Early in the book, in a footnote, he identifies the use of the term ‘schizophrenia’ in postmodern theory noting that it was Frederic Jameson who was responsible for its widespread use. It is clear here why Trotter repudiated the, by now banal and over-used, term 'schizophrenia', opting instead for the more conventional 'paranoia'. It is true that in so-called 'postmodern theory', 'schizophrenia' is often used, often superficially, as a word to describe the condition of late twentieth century western culture rather than being employed conceptually as in the original Deleuze. Trotter does identify that the term as employed by Jameson comes from Deleuze and Guattari’s Anti-Oedipus: Capitalism and Schizophrenia, and I for one am left wishing Prof. Trotter had gone to that source. The tendency described by Trotter through the book, both, of the novelists themselves, who tirelessly experimented, rejected old ideas, wrote intensely in the will-to-experiment, desiring and constructing new definitions of identity, situated as they were in a new class of English professionals; and their protagonists, suffering yet free new individuals, excellently argued as paranoid moderns by Trotter, can be best summed up by Deleuze’s definition of the Nietzschean schizophrenic -- the truly free individual; a conceptualization which does take into account the rootedness that Trotter’s term ‘paranoia’ bestows:

 

 

The schizo knows how to leave: he has made departure into something as simple as being born or dying. But at the same time his journey is strangely stationary, in place. He does not speak of another world, he is not from another world: even when he is displacing himself in space, his is a journey in intensity, around the desiring-machine that is erected here and remains here. For here is the desert propagated by our world, and also the new earth, and the machine that hums, around which the schizos revolve, planets for a new sun. These men of desire - or do they not yet exist? - are like Zarathustra.

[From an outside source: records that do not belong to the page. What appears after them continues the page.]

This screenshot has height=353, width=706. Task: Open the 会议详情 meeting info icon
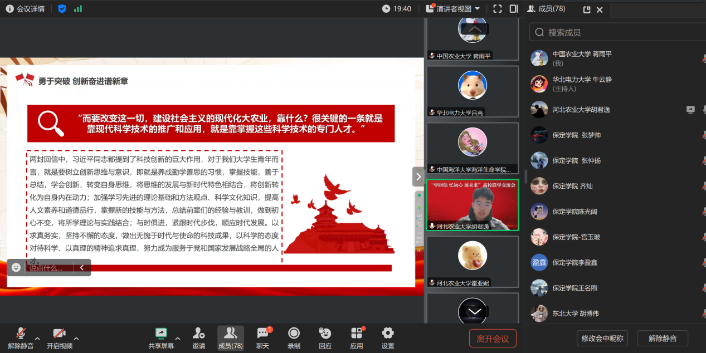click(9, 9)
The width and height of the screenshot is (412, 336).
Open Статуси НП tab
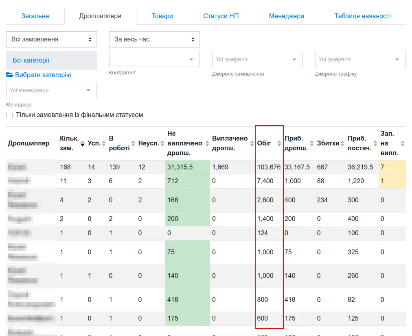[x=221, y=16]
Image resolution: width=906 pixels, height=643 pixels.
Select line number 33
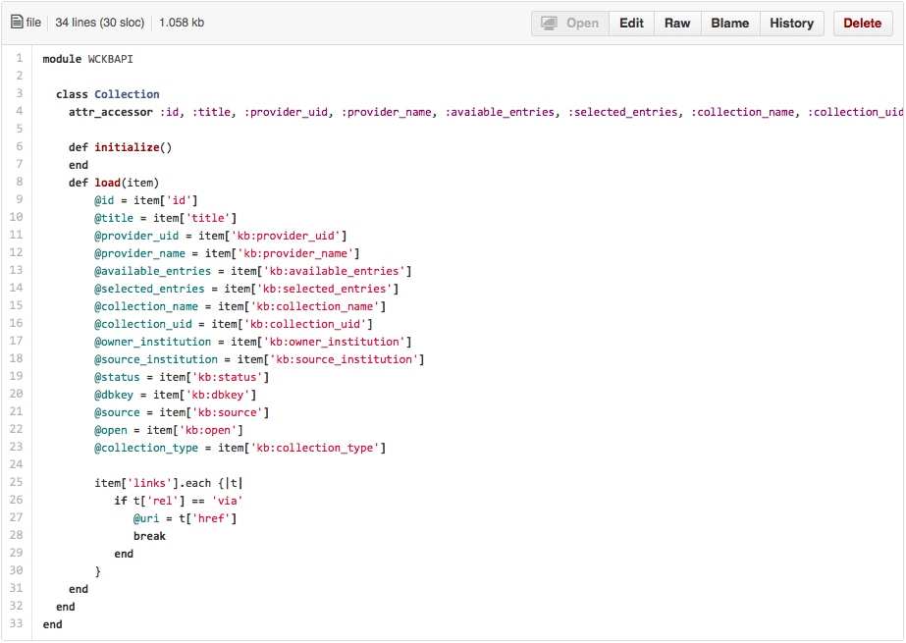pos(16,624)
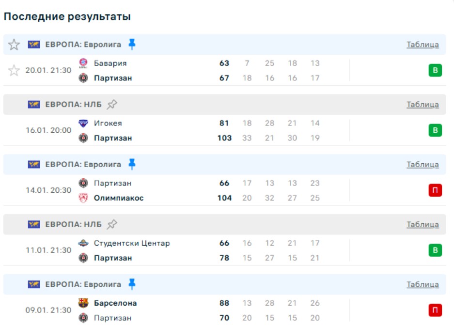
Task: Click the red П badge for Барселона match
Action: pos(435,310)
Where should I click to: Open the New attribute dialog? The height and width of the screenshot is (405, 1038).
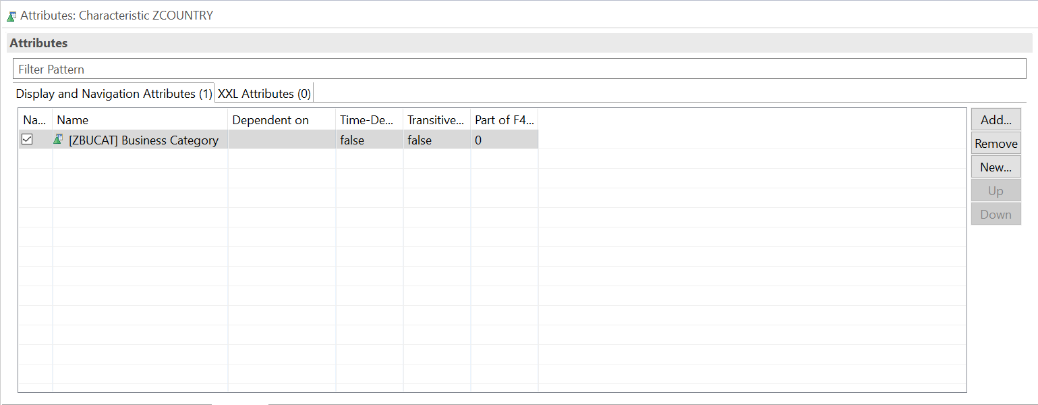pyautogui.click(x=996, y=167)
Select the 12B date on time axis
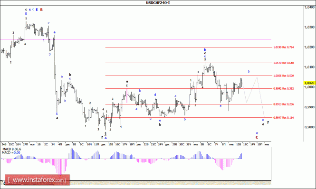The image size is (316, 189). coord(239,144)
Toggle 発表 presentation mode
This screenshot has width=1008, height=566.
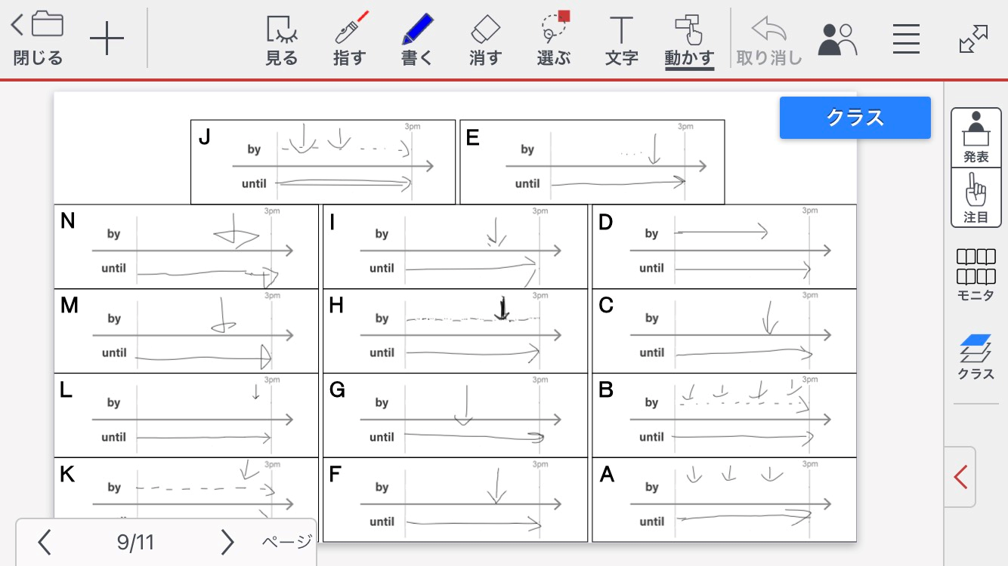pyautogui.click(x=976, y=137)
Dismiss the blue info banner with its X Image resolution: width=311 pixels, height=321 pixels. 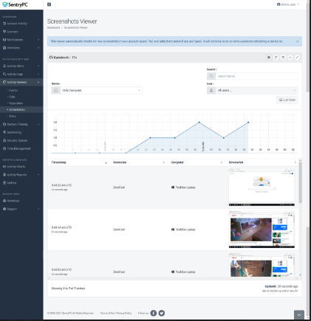pos(297,41)
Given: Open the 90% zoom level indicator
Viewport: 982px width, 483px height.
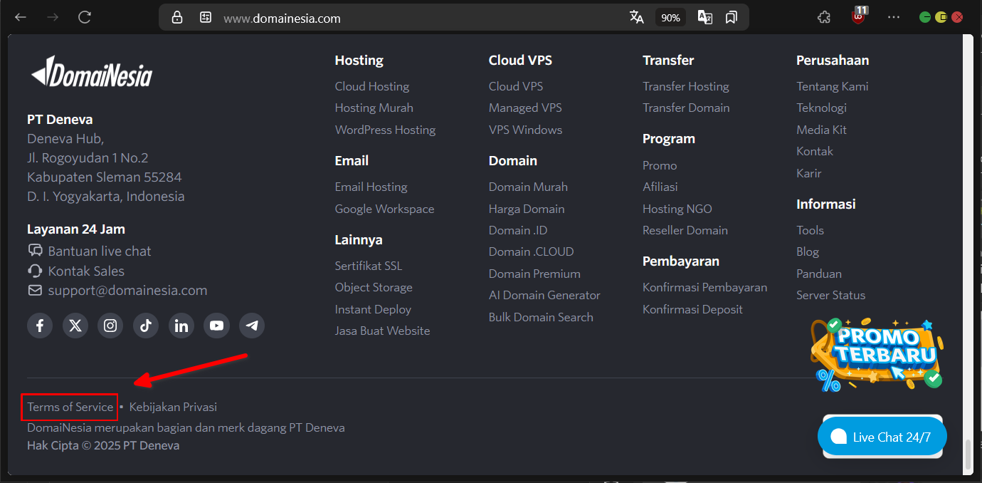Looking at the screenshot, I should click(670, 18).
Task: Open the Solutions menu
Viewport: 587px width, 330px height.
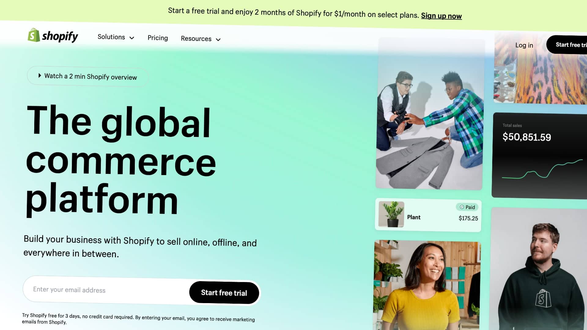Action: 116,37
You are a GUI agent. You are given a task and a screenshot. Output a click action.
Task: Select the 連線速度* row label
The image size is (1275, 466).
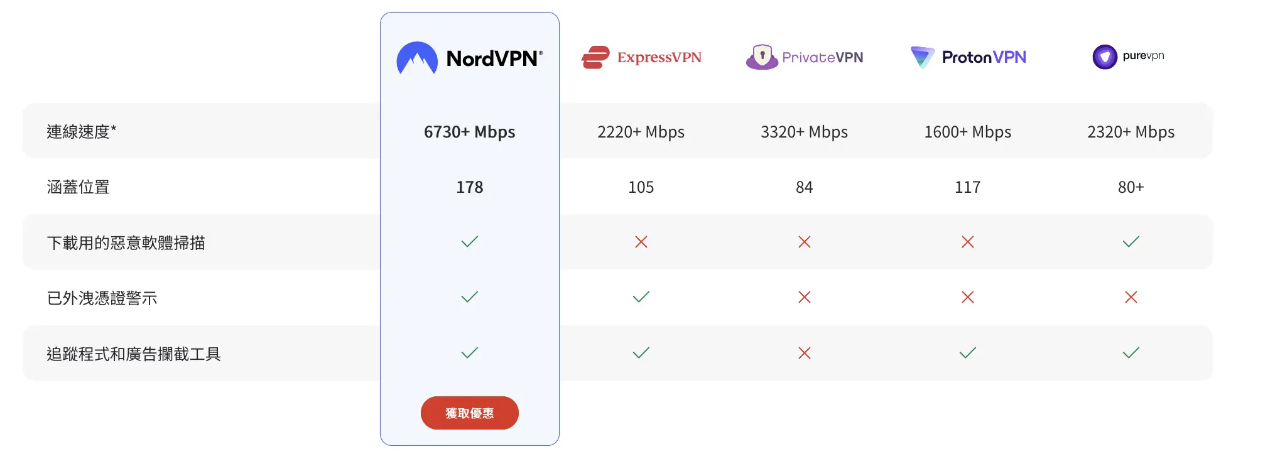[x=82, y=132]
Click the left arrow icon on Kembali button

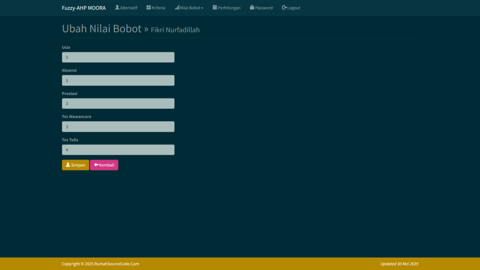[x=96, y=165]
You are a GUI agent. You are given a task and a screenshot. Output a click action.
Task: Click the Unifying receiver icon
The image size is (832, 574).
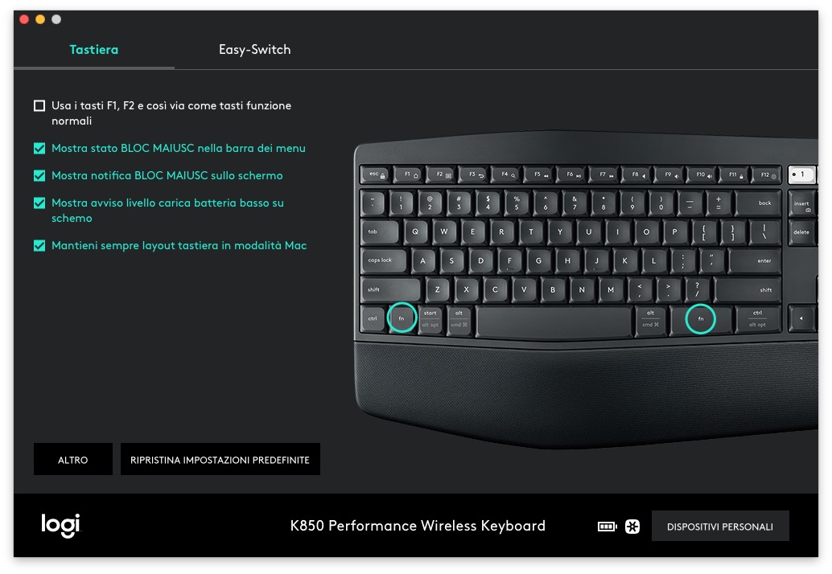pos(632,527)
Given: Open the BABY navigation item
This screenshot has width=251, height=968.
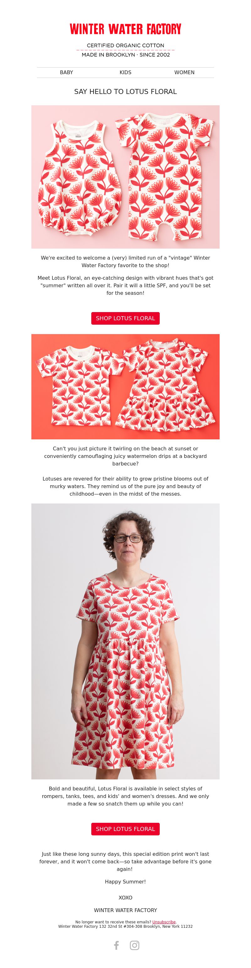Looking at the screenshot, I should (66, 73).
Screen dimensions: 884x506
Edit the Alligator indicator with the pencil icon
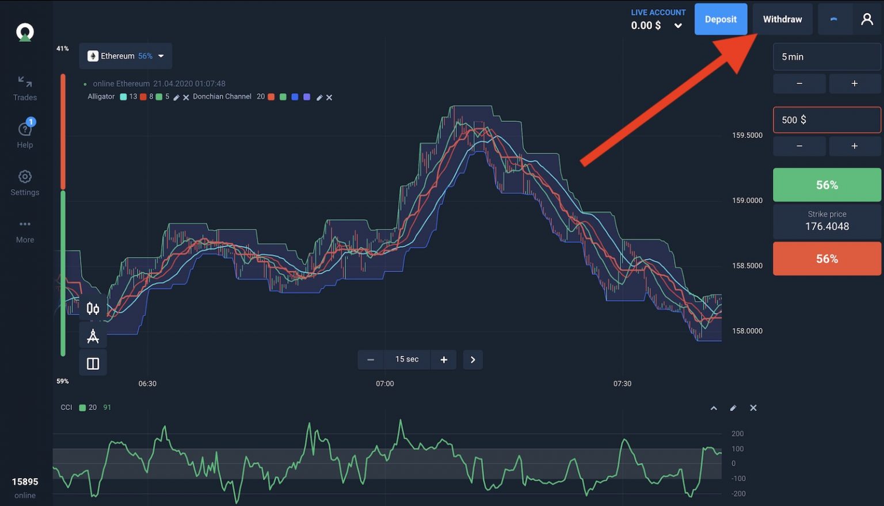point(176,97)
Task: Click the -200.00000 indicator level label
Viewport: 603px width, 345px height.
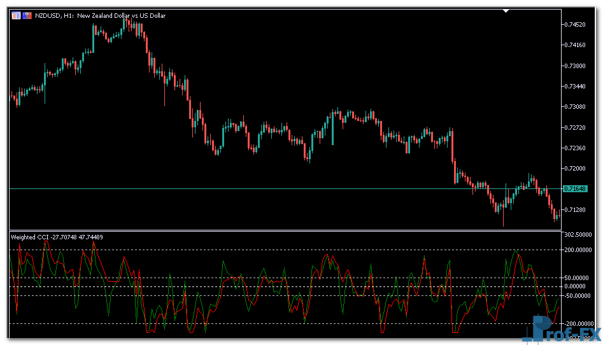Action: click(x=578, y=323)
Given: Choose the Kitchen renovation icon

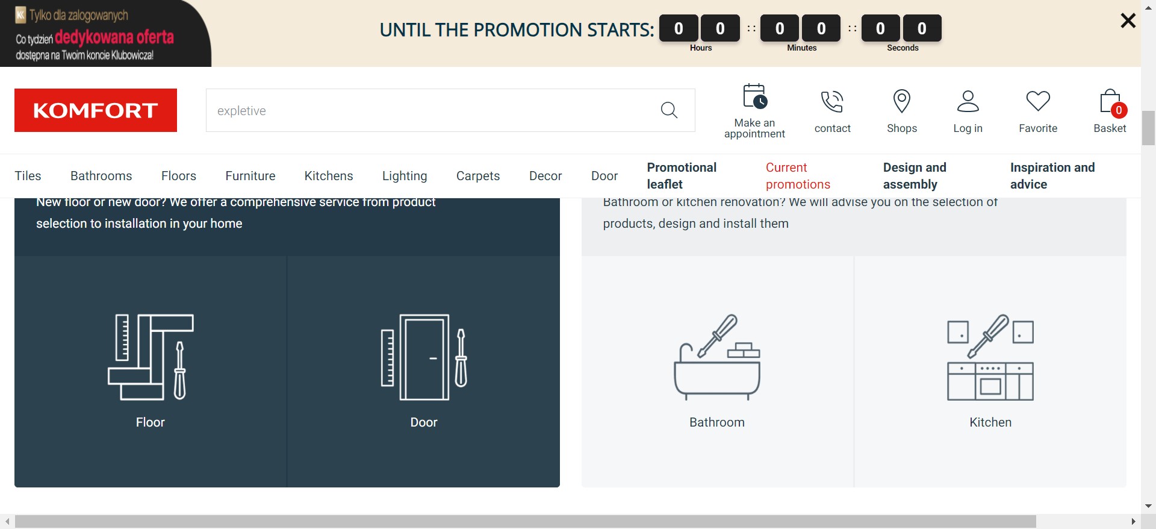Looking at the screenshot, I should (x=990, y=357).
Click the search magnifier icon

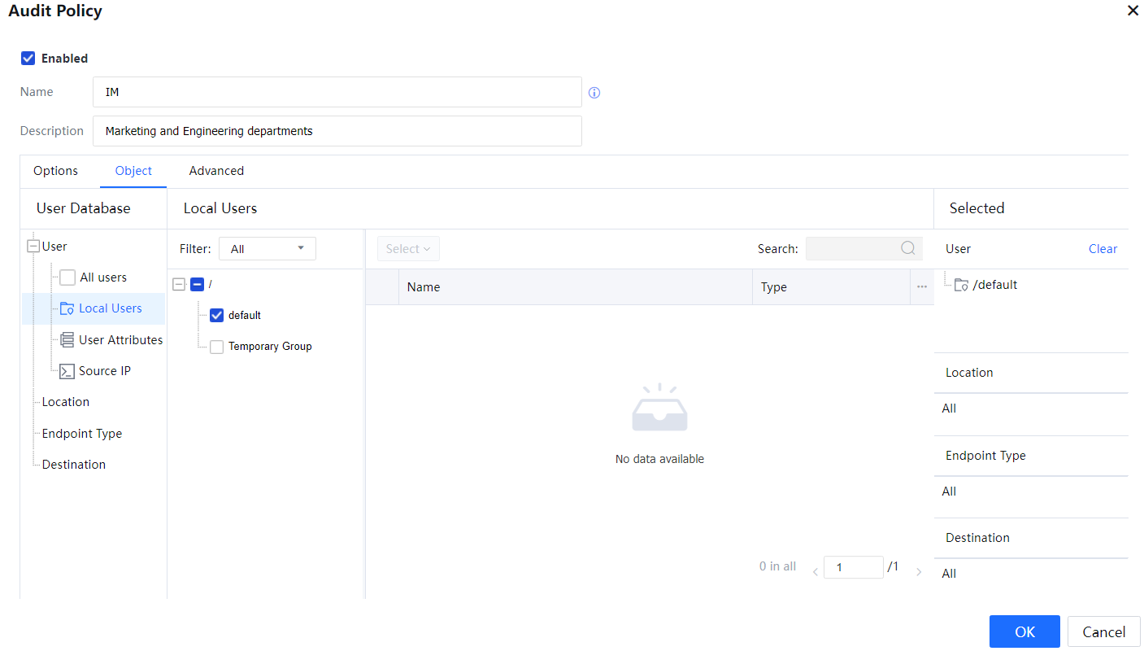pyautogui.click(x=908, y=249)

They know incredible sufferings, vertigos, and sicknesses. They have their [spectres]. They must reinvent each gesture. But such a man produces himself as a free man, irresponsible, solitary and joyous, finally able to say and do something simple in his own name, without asking permission; a desire lacking nothing, a flux that overcomes barriers and codes, a name that no longer designates any ego whatever. (Anti-Oedipus, p.131)

 

 

However, despite its shortcomings, Paranoid Modernism remains an original if eccentric text, and is a valuable addition to critical writing on the high moderns.

 

 

Bibliography:

 

Deleuze, Gilles and Félix Guattari, Anti-Oedipus: Capitalism and Schizophrenia, trans. Robert Hurley, Mark Seem and Helen R. Lane, (L'Anti-Oedipe, 1972), Penguin 1977; Athlone Press, 2000.